INK JET PRINTER ASSEMBLY

Referring to FIG. 3, certain details of an ink jet printer like the printer of FIG. 1 are shown. It is noted that a keyboard is not shown in FIG. 3. Typically, a printer of this nature incorporates document handling facilities 70 having a platen 71 for supporting a document to be printed. When in use, the document handling facilities 70 are positioned in proximity to the print module 73 and more especially the ink jet head assembly 4 in order to print characters on document 7, not shown in FIG. 3. Carrier 5 supports head assembly 4 for movement from left to right and conversely in order to print information on the document mounted on platen 71, as previously described. Of particular interest in FIG. 3 is the ink bottle (cartridge) 100, further shown in detail in FIGS. 4 and 6. Bottle 100 is mounted on power module 75 which includes a drive motor 80 interconnected by various clutches and drive assemblies 81 through cables 82 and 83, for example, to drive carrier 5 back and forth during printing.

Further associated with print module 73 are electronic modules 86 and 87. A filter, filter B, is also illustrated in FIG. 3.

Not all of the components of the ink recirculating system according to the present invention are shown in FIG. 3, but they are illustrated in other drawings, such as FIG. 6. As an example, the supply and return lines between bottle 100 and head assembly 4 are not shown in FIG. 3. Of particular interest is that all of the components on the power module 75, FIG. 3, remain relatively stationary during printing operations. This contrasts with other components associated with head assembly 4 which are mounted for movement on print module 73. Greater stability of the ink supply in bottle 100 is achieved by having such separation of the components. This is further illustrated in FIG. 6. Components above and to the right of line 200 move during printing operations while those below and to the left of line 200 remain relatively stationary.

INK BOTTLE

FIG. 4 illustrates bottle 100 in greater detail. It is also shown in cross-section in FIG. 6. The bottle consists of a blow-molded, polypropylene, cylindrical shell. Typical dimensions are: height 4.1 inches and outside diameter 2.6 inches; shell thickness approximately 0.045 inches. The bottle is stoppered with an RTV silicone rubber plug that has needle-puncturable septums 90 and 91. The bottle is arranged for alignment in a bottle receptacle 142, FIG. 3, and has a projection 103 arranged for actuation of a cut-off valve 102, FIG. 6. The capacity of the bottle is 6.9 ounces of ink, however, the fill volume is actually 6 ounces and only 4 of the 6 ounces are actually used. Two ounces are discarded with the used bottle. Bottle 100 is equipped, near the base, with two embossed copper ahesive tape plates 105 and 106, which interface with a level detect circuit using capacitive electrical principles to detect the ink level within the bottle. Reference is made to the Phillips article.
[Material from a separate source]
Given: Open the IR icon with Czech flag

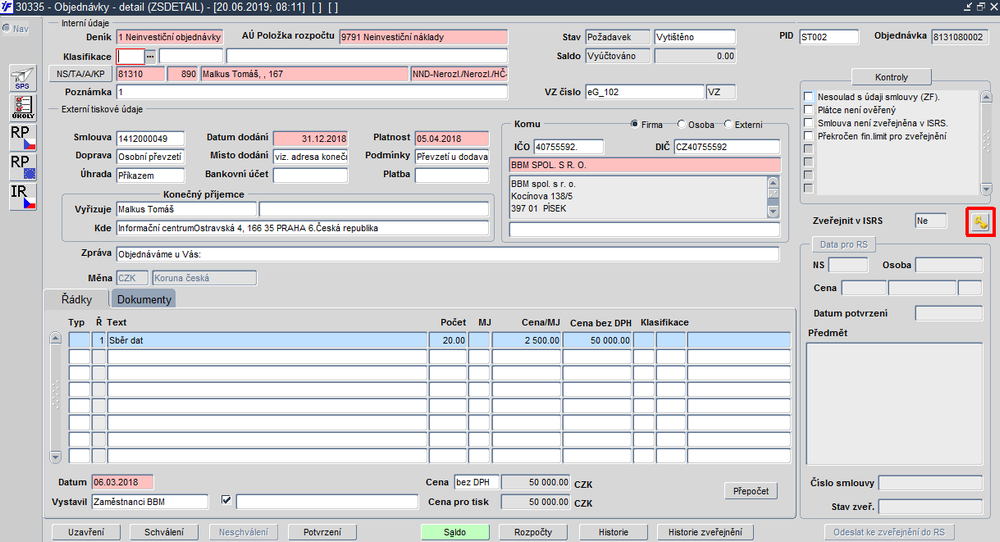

The full bottle, being sealed, has the capability of developing internal pressure when heated or exposed to an ambient pressure lower than the ambient pressure at the time of filling. The lowest fill pressure for a rigid bottle to still retain zero pressure differential on the plug at 7850 feet of elevation above sea level and 140.degree.F is 6.5 pounds per square inch absolute (psia). However, since the deflection of the stopper makes the bottle less than rigid, the fill pressure needed to accommodate the pressure increase and still retain zero pressure differential across the plug is 9.8 psia. The bottles are filled at 9.0 psia. Another benefit is derived from the reduced bottle pressure in that when frozen at -40.degree.F, no rupture or distortion of the bottle results. The bottle has been frozen upright, inverted, and on its side with no adverse reactions to the shell, plug or assembly. The ink expansion is amply contained.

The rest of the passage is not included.